==== DOCUMENT EXCERPT

Monday, April 30, 2012

Fickle fipples

The Durham spring Art Walk was this past weekend, and I spent a few hours on Saturday in front of Claymakers, providing wheel demos for passersby. I made chickens: they're quick and cute, and they offer great opportunities for one-liners. I used to demo chicken rattles, but of course this year I made chicken whistles, which facilitated pleasant cooing interactions with some morning doves in the awning above the door.



By the end of the afternoon, I had a bat full of chickens waiting to be transformed from single-note birds to full-octave gals, so on Sunday I spent a few hours on voicing.

The only annoying thing about making  full-octave ocarinas is that while an ocarina might start out with a lovely clear tone and might hold onto that tone through the addition of a few finger holes, at some point you cut one hole too many and the clear tone vaporizes: poof, gone. The quickest fix is to plug the last hole, but that's not an option if you need the hole for building a diatonic scale.

Ocarina fipples* are fickle, fickle, fickle, and predicting and diagnosing fipple problems is difficult because so many variables are involved: number of holes in the resonating cavity, hole sizes (a hole that is too small can muffle the tone), distance from windway exit to labium,** bevel angle, bevel thickness, windway channel shape/size, changes in the fipple due to condensation (when you blow through the mouthpiece to test the tone, water from your breath condenses onto the clay), stray clay goobers that obstruct the windway, etc. Once a chicken becomes breathy, it's often easiest to fix tone problems by hand-building a mouthpiece and attaching it to the bird butt, rather than trying to adjust a built-in windway (i.e. a windway that is one with the chicken), but attached mouthpieces sometimes shift during drying, and even a slight change in angle can obliterate the tone again.

Recently I've been having pretty good luck with built-in windways, but I still lose the tone around the sixth or seventh finger hole. Today it finally occurred to me how to fix the problem.

========
==== DATASET RECORDS

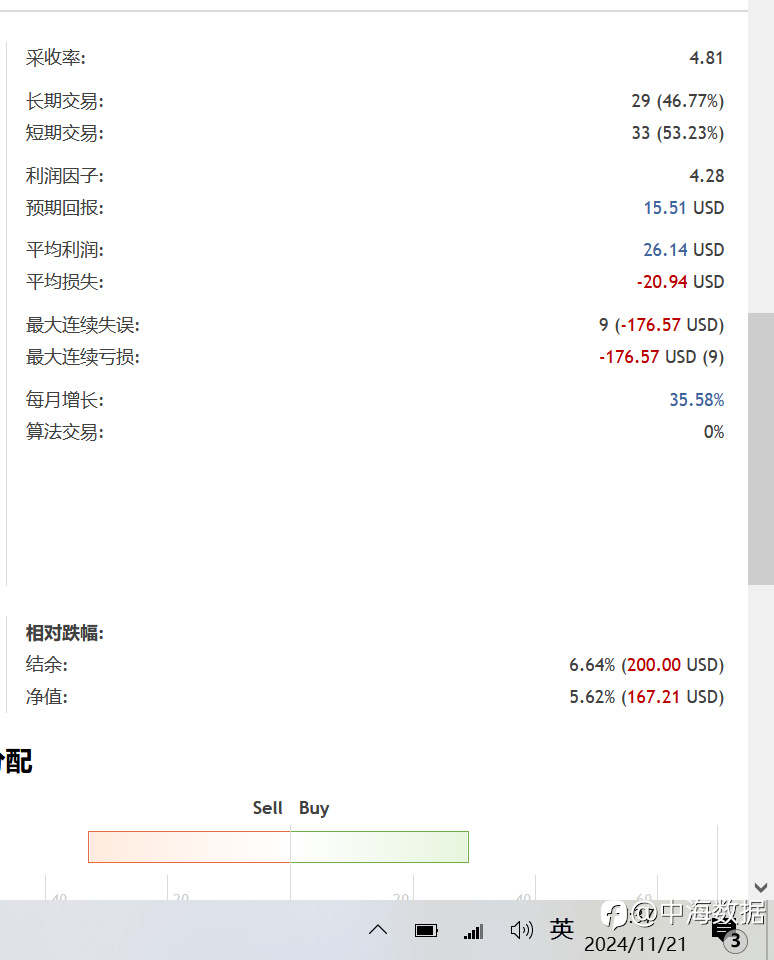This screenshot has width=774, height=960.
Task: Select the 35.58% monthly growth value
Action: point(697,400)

========
==== DATASET RECORDS

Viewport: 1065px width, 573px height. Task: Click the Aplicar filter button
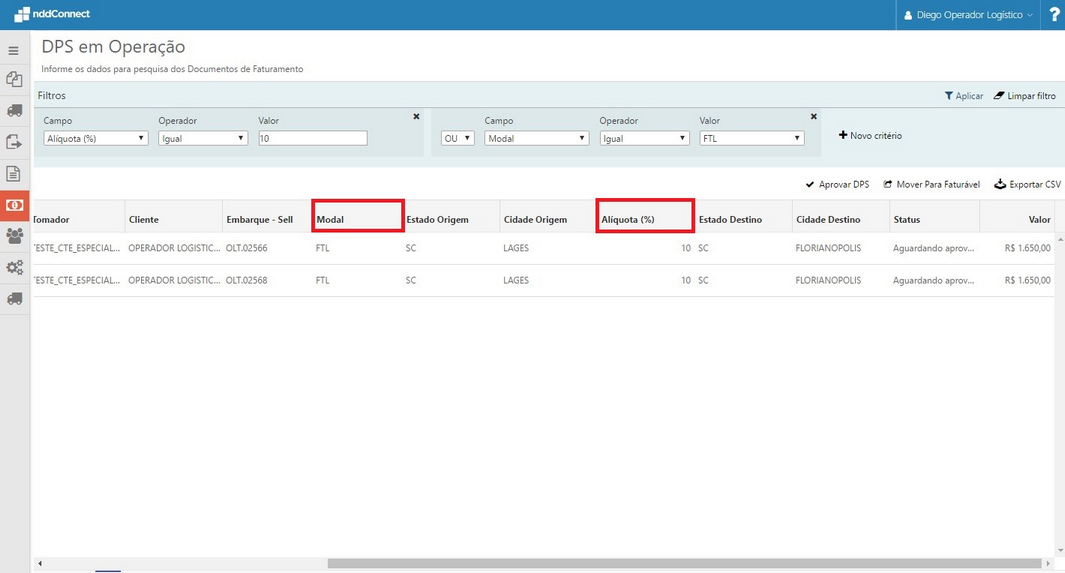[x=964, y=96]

========
==== DATASET RECORDS

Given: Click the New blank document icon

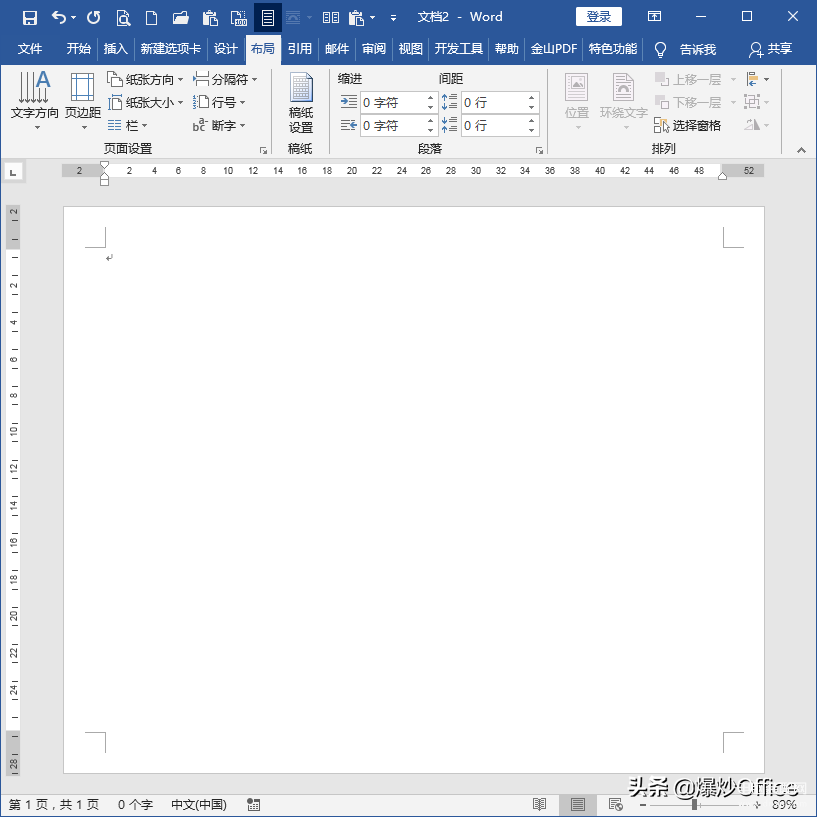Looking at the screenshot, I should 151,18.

========

PROMPT A:
From the ocarina blog post, list each variable it names as making fipple problems hard to predict and diagnose.
PROMPT B:
Reproduce the portion of the ocarina blog post that begins at the words "Fickle fipples" and stops after "above the door.".
PROMPT C:
According to the ocarina blog post, where did the writer give wheel demos during the Durham spring Art Walk?

ANSWER SECTION A:
1. The number of holes in the resonating cavity
2. Hole sizes
3. The distance from the windway exit to the labium
4. Bevel angle
5. Bevel thickness
6. Windway channel shape and size
7. Changes in the fipple due to condensation
8. Stray clay goobers that obstruct the windway

ANSWER SECTION B:
Fickle fipples

The Durham spring Art Walk was this past weekend, and I spent a few hours on Saturday in front of Claymakers, providing wheel demos for passersby. I made chickens: they're quick and cute, and they offer great opportunities for one-liners. I used to demo chicken rattles, but of course this year I made chicken whistles, which facilitated pleasant cooing interactions with some morning doves in the awning above the door.

ANSWER SECTION C:
In front of Claymakers.